Il FOMC della Fed ha aumentato i tassi dello 0,25% e un altro rialzo è atteso per quest’anno. Per il 2018, però, molto dipenderà da come si muoverà l’inflazione.

16 Giugno 2017 09:24
financialounge -  Federal Reserve inflazione Keith Wade Schroders tassi di interesse USA

“Ci aspettiamo ancora un altro incremento di 25 punti base (+0,25%) a settembre e due altri rialzi dei tassi nel 2018, con una pausa significativa intorno all’inizio del nuovo anno, in corrispondenza dell’inizio della riduzione del bilancio” rivela Keith Wade, Chief Economist & Strategist di Schroders, dopo le decisioni del FOMC (Federal Open Market Committee, l'organismo della Federal Reserve incaricato di operare sui tassi USA): rialzo dei tassi di altri 25 punti base (+0,25%) e annuncio dei piani per iniziare a ridurre i 4.500 miliardi di dollari di asset acquisiti nel corso del programma di acquisto di asset.
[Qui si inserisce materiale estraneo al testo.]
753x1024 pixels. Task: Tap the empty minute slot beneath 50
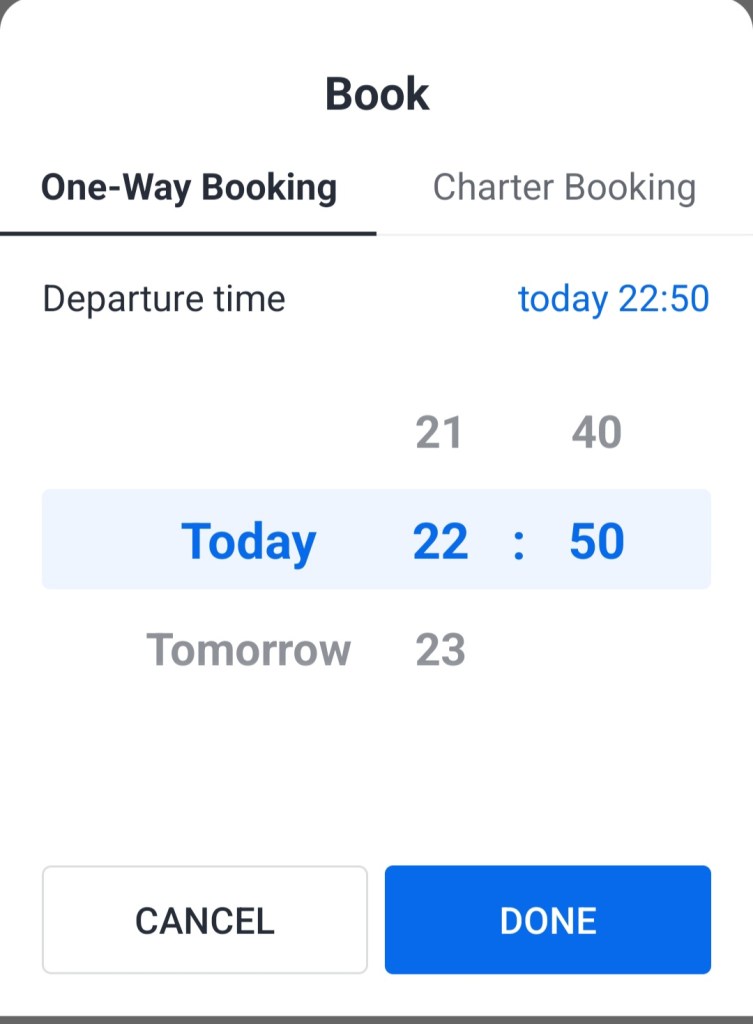click(x=597, y=651)

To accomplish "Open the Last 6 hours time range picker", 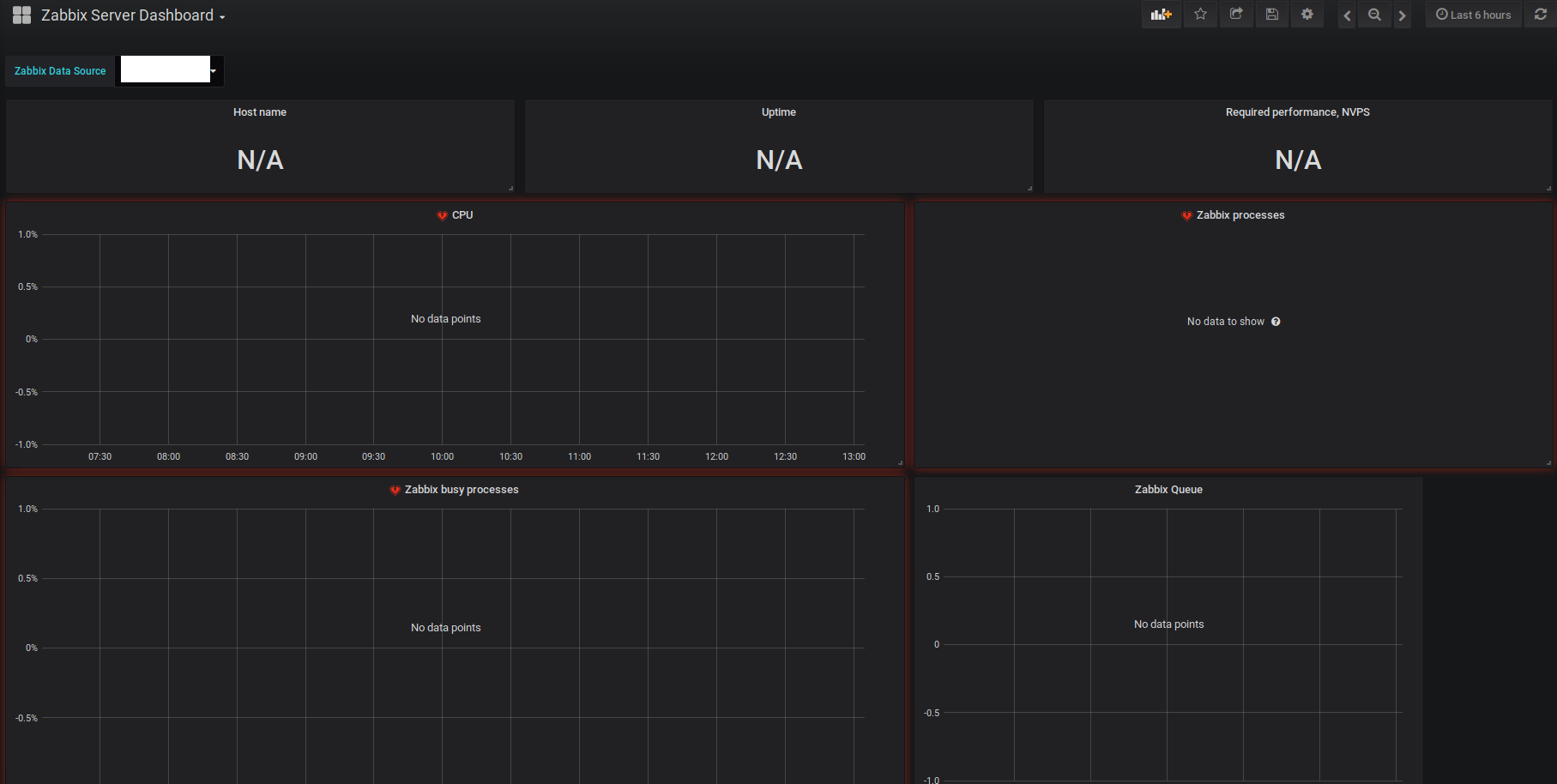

La proiezione formulata da Keith Wade non si discosta molto dai cosiddetti ‘dot’ dei membri del FOMC che implicano un altro aumento dei tassi per quest’anno e due ulteriori rialzi nel 2018. Tuttavia, come ha modo di sottolineare lo strategist, serviranno segnali evidenti dell’incremento di crescita e inflazione, affinché ciò si realizzi.

“I dati sull’inflazione negli Stati Uniti continuano a risultare inferiori alle aspettative, con il tasso core (cioè al netto di energia e alimentari) in rallentamento all’1,7% il mese scorso. La ripresa della crescita dalla metà dell’anno scorso non è stata accompagnata da un aumento del potere di determinazione dei prezzi, mentre sul lato dei costi, la crescita salariale resta debole” puntualizza Keith Wade, secondo il quale la Fed valuterà con estrema attenzione le condizioni monetarie generali (dal valore del dollaro ai rendimenti obbligazionari fino al mercato azionario) che sembrano ora essere diventate meno stringenti.

“Non è affatto escluso un rimbalzo della crescita nel corso dell’attuale trimestre, che dovrebbe essere sufficiente perché la Fed agisca a settembre” conclude Keith Wade per il quale, però, successivamente tutto (o quasi) dipenderà dalla capacità o meno delle normali forze cicliche di un mercato del lavoro vicino alla piena occupazione di essere sufficienti per compensare i venti contrari strutturali che stanno frenando l’inflazione.